Sleep terrors affect almost 40 percent of children. While most children outgrow them, some teenagers and adults experience them, too.
Sleep terrors are not nightmares. People who have nightmares wake up and may remember details of the dream, but people who have sleep terrors likely have no memory the next morning.
In addition to sitting up and screaming, people having a sleep terror episode may sweat, breathe heavile, have a racing pulse, a flushed face, and dilated pupils. They may also kick and thrash. They may be hard to awaken and may be confused or inconsolable if they are. They may also be confused and unable to immediately recognize others.

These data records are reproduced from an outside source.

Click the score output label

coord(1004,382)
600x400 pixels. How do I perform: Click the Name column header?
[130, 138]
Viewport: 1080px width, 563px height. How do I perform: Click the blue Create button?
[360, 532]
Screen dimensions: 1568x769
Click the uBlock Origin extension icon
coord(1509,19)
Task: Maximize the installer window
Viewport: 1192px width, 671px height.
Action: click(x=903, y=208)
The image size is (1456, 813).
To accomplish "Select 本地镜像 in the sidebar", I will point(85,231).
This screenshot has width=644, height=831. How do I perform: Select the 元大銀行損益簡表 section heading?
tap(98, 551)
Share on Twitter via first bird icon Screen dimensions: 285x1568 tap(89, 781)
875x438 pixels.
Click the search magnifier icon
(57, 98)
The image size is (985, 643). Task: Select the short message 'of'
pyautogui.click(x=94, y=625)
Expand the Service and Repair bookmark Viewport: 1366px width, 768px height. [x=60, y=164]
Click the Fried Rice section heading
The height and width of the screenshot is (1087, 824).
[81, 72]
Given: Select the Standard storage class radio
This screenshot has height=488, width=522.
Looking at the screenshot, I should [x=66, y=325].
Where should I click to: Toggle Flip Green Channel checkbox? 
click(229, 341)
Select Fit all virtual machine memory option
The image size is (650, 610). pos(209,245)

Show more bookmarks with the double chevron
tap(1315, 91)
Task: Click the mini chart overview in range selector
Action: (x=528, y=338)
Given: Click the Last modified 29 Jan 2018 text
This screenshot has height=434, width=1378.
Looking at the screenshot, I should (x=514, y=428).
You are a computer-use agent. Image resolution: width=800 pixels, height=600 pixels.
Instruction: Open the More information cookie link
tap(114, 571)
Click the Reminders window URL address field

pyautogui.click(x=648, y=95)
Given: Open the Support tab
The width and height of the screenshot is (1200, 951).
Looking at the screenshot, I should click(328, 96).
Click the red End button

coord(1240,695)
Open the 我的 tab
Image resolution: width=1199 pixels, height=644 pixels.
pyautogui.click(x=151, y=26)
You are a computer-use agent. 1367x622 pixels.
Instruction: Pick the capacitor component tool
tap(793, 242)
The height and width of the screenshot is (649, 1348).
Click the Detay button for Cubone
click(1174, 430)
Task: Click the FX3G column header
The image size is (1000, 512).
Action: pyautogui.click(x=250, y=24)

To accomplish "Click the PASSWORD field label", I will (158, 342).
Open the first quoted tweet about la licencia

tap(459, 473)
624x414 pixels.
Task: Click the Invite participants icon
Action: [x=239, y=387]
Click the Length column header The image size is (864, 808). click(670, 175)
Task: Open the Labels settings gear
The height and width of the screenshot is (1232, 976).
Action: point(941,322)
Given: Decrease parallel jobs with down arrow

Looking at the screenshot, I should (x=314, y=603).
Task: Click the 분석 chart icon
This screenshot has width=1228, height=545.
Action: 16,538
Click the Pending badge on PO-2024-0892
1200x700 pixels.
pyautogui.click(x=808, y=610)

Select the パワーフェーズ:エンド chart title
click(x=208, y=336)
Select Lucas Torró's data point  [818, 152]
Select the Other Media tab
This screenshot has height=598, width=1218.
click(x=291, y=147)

You should bring your child to the doctor if the sleep terrors become more frequent, regularly disrupt sleep, lead to injuries or other safety concerns, and continue beyond childhood.
Sleep terrors causes
Some studies suggest that sleep terrors are hereditary, though they can also be caused by stress, poor diet or lack of sleep. A consistent bedtime routine can help to prevent night terrors. Sleep terrors can be caused by sleep depriviation, sleep schedule disruption, and stress. They can also be triggered by sleep apnea, restless leg syndrome, depression and anxiety, and some medications. Alcohol can also trigger them in adults. Sleep terrors are more likely in people with a family history of sleep terrors or sleepwalking. Female children are more likely than males to experience them.
Sleep terrors treatment
Treatment may be needed if the terrors are significant enough to disrupt sleep or could potentially injure someone. If so, the doctor might treat the underlying condition causing the terrors, address stress or any other factor, wake the person before they normally experience the terrors, or in rare cases, use medication.